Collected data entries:

______________________________

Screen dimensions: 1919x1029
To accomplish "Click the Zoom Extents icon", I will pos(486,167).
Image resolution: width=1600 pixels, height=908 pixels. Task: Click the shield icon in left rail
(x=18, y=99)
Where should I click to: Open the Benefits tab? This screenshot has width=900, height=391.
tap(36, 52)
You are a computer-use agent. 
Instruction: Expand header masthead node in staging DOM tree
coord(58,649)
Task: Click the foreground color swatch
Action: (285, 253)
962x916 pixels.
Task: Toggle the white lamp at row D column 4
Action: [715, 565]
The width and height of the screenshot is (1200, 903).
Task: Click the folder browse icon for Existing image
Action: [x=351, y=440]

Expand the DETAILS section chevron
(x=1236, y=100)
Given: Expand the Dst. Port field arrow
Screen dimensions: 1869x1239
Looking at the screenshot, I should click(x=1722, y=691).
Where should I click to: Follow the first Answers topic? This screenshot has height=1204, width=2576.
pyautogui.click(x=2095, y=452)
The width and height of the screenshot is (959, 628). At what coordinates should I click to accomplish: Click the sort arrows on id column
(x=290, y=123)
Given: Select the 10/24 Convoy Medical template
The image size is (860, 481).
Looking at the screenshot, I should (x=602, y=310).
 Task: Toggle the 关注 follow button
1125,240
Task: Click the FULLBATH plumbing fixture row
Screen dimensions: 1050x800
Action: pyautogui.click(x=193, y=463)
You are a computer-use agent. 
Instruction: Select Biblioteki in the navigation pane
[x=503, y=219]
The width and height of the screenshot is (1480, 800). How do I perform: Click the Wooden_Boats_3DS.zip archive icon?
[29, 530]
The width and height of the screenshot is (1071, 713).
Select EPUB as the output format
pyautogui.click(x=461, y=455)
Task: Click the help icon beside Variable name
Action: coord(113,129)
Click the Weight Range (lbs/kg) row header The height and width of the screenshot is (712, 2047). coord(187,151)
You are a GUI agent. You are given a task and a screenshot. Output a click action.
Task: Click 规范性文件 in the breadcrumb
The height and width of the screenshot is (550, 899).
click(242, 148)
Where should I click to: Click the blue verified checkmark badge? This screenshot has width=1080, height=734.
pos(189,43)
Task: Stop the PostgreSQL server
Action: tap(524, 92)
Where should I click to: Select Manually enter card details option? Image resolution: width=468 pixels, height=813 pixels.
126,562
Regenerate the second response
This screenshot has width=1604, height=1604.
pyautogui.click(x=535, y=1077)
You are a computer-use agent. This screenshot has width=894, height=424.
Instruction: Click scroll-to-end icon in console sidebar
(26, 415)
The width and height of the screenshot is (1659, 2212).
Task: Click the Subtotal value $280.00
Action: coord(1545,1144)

______________________________

*TASK DIRECTIONS*
Your reply must be the entries above, returned word for word.

*THE COMPLETED TASK*
Screen dimensions: 1919x1029
To accomplish "Click the Zoom Extents icon", I will pos(486,167).
Image resolution: width=1600 pixels, height=908 pixels. Task: Click the shield icon in left rail
(x=18, y=99)
Where should I click to: Open the Benefits tab? This screenshot has width=900, height=391.
tap(36, 52)
You are a computer-use agent. 
Instruction: Expand header masthead node in staging DOM tree
coord(58,649)
Task: Click the foreground color swatch
Action: (285, 253)
962x916 pixels.
Task: Toggle the white lamp at row D column 4
Action: [715, 565]
The width and height of the screenshot is (1200, 903).
Task: Click the folder browse icon for Existing image
Action: [x=351, y=440]

Expand the DETAILS section chevron
(x=1236, y=100)
Given: Expand the Dst. Port field arrow
Screen dimensions: 1869x1239
Looking at the screenshot, I should click(x=1722, y=691).
Where should I click to: Follow the first Answers topic? This screenshot has height=1204, width=2576.
pyautogui.click(x=2095, y=452)
The width and height of the screenshot is (959, 628). At what coordinates should I click to accomplish: Click the sort arrows on id column
(x=290, y=123)
Given: Select the 10/24 Convoy Medical template
The image size is (860, 481).
Looking at the screenshot, I should (x=602, y=310).
 Task: Toggle the 关注 follow button
1125,240
Task: Click the FULLBATH plumbing fixture row
Screen dimensions: 1050x800
Action: pyautogui.click(x=193, y=463)
You are a computer-use agent. 
Instruction: Select Biblioteki in the navigation pane
[x=503, y=219]
The width and height of the screenshot is (1480, 800). How do I perform: Click the Wooden_Boats_3DS.zip archive icon?
[29, 530]
The width and height of the screenshot is (1071, 713).
Select EPUB as the output format
pyautogui.click(x=461, y=455)
Task: Click the help icon beside Variable name
Action: coord(113,129)
Click the Weight Range (lbs/kg) row header The height and width of the screenshot is (712, 2047). coord(187,151)
You are a GUI agent. You are given a task and a screenshot. Output a click action.
Task: Click 规范性文件 in the breadcrumb
The height and width of the screenshot is (550, 899).
click(242, 148)
Where should I click to: Click the blue verified checkmark badge? This screenshot has width=1080, height=734.
pos(189,43)
Task: Stop the PostgreSQL server
Action: tap(524, 92)
Where should I click to: Select Manually enter card details option? Image resolution: width=468 pixels, height=813 pixels.
126,562
Regenerate the second response
This screenshot has width=1604, height=1604.
pyautogui.click(x=535, y=1077)
You are a computer-use agent. This screenshot has width=894, height=424.
Instruction: Click scroll-to-end icon in console sidebar
(26, 415)
The width and height of the screenshot is (1659, 2212).
Task: Click the Subtotal value $280.00
Action: coord(1545,1144)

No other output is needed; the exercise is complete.